Title:A New Binding Site Involving the C-terminal Domain to Design Specific Inhibitors of PepX
Volume: 20
Issue: 1
Author(s): Joseph Andre, Mathieu Bach, Juan Xie and Pascal Rigolet
Affiliation:
Keywords:
X-prolyl dipeptidyl aminopeptidase, PepX, inhibitors, docking, family S15, streptococci, trypanosomes, enzyme activity, esterase, hydrolase, inhibitors
Abstract: PepX is a X-prolyl dipeptidyl aminopeptidase of S15 family that cleaves dipeptides from the N-terminus of
polypeptides having a proline or alanine residue at the second position.
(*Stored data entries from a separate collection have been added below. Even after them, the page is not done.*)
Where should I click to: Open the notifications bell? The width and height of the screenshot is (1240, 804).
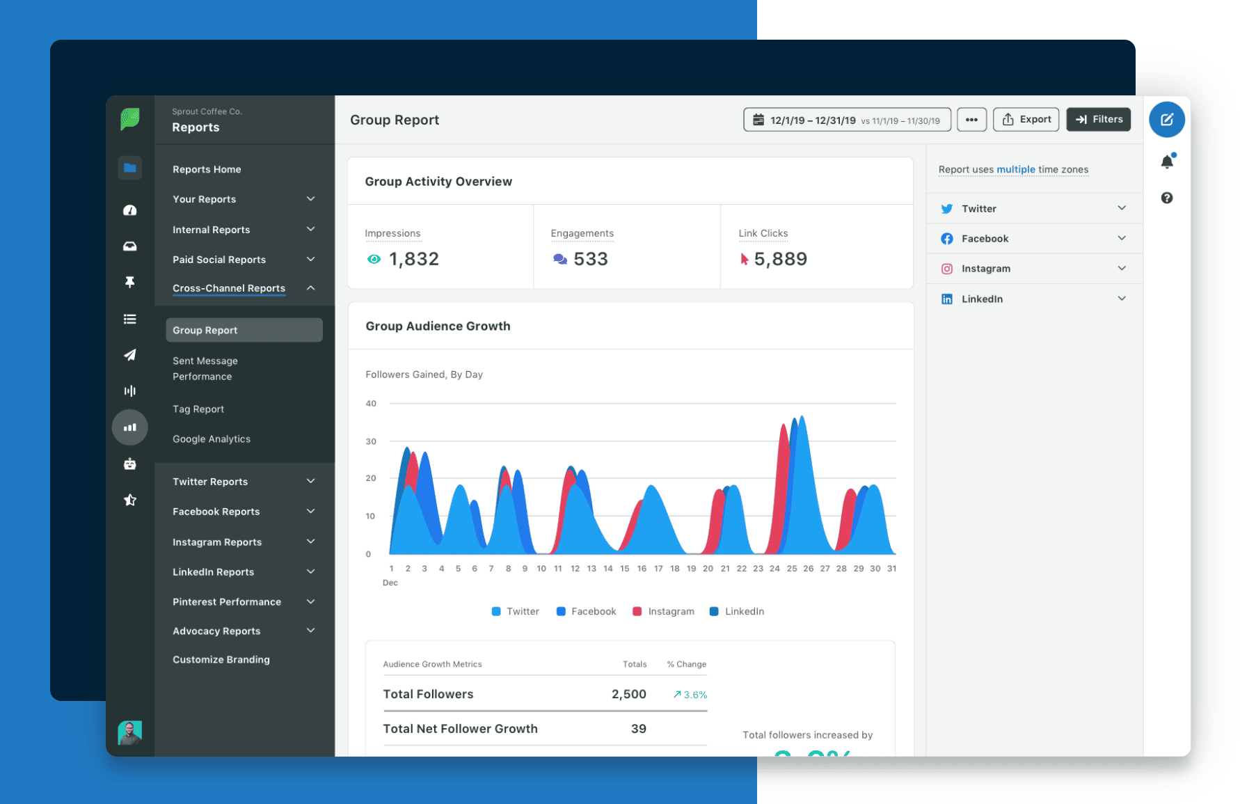tap(1167, 162)
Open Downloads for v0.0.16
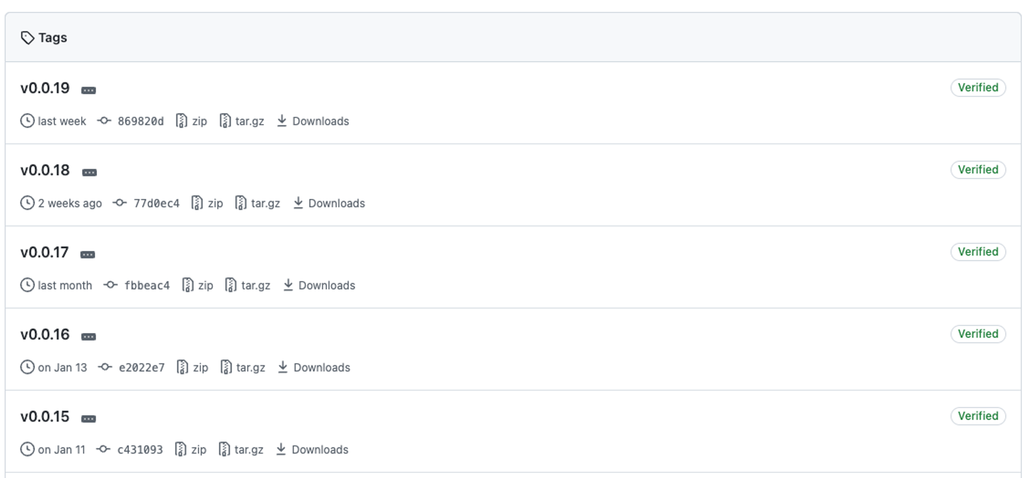This screenshot has width=1028, height=478. click(322, 367)
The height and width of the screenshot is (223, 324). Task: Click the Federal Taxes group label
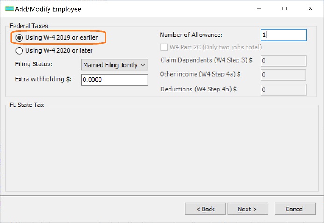(28, 26)
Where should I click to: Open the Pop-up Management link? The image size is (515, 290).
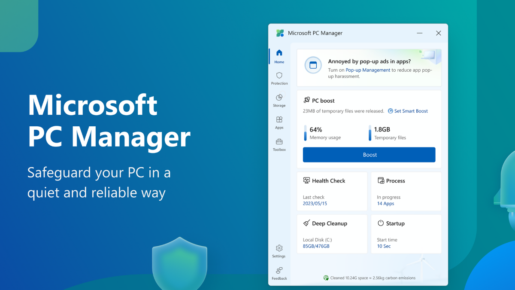point(368,70)
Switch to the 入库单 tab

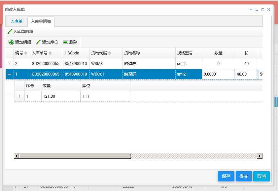pyautogui.click(x=17, y=21)
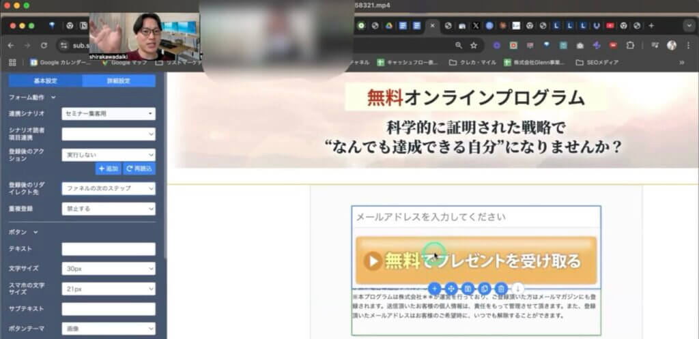Click the ボタン テキスト input field

click(x=109, y=249)
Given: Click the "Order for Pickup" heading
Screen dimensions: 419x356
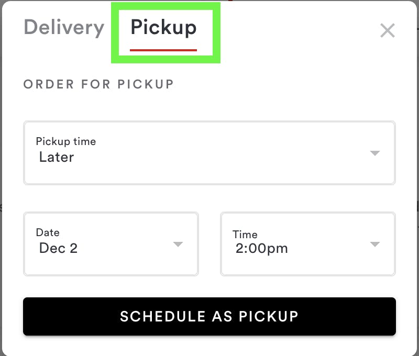Looking at the screenshot, I should (x=98, y=84).
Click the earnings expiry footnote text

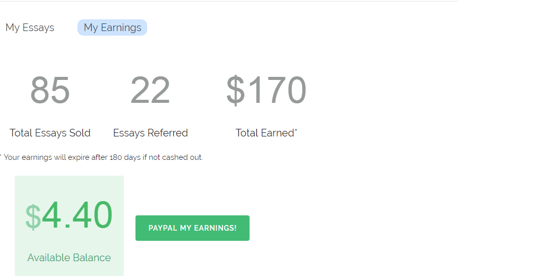click(102, 158)
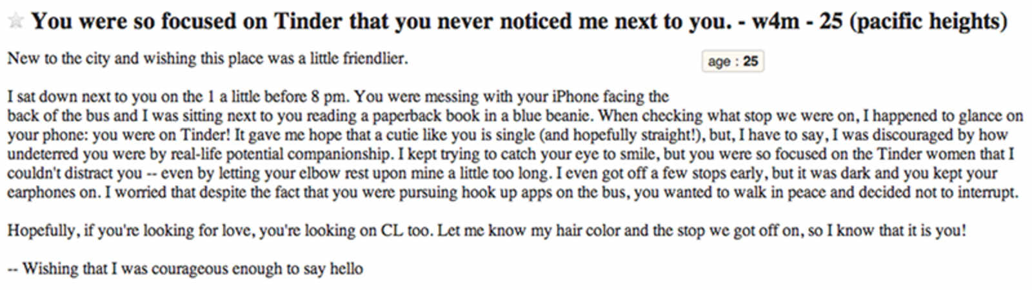Screen dimensions: 1032x290
Task: Click the 'New to the city' opening line
Action: (x=208, y=59)
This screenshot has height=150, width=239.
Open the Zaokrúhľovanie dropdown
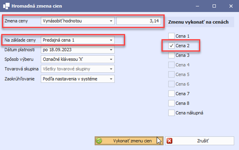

Involved in bacterial nutrition and in peptide
maturation, this serine exopeptidase, counterpart of the mammalian DDP-4, has been proposed to play a role in pathogenicity
for Streptococci and to be a promising target against trypanosomes. Searching for specific inhibitors, we undertook
docking simulations on the whole surface of PepX from Lactococcus lactis, type example of the S15 family, which
revealed a new putative binding site in connection with the active site and involving the C-terminal domain. Accordingly
to the results of the computations, we synthesized two peptidomimetics of low molecular weight: the valinephenylpiperazine
and the valine-isopropylpiperazine that can accommodate to this putative binding site. Experiments revealed
that the valine-phenylpiperazine was an uncompetitive inhibitor whereas the valine-isopropylpiperazine showed to
be an activator of the enzyme activity. The valine-phenylpiperazine is interacting with ASN 379, GLU 383, GLU 474,
residues in connection with the specificity and active sites, and with the residues from the C-terminal domain LEU 693,
GLU 710 and GLN 712. These results point out a role of the C-terminal domain in controlling access to the active site of
enzymes of the S15 family, like PepX, the cocaine esterase or the alpha-amino acid ester hydrolase, and could have applications
in human health giving new perspectives to struggle against streptococci or trypanosomes by designing inhibitors
specific to the S15 family of enzymes.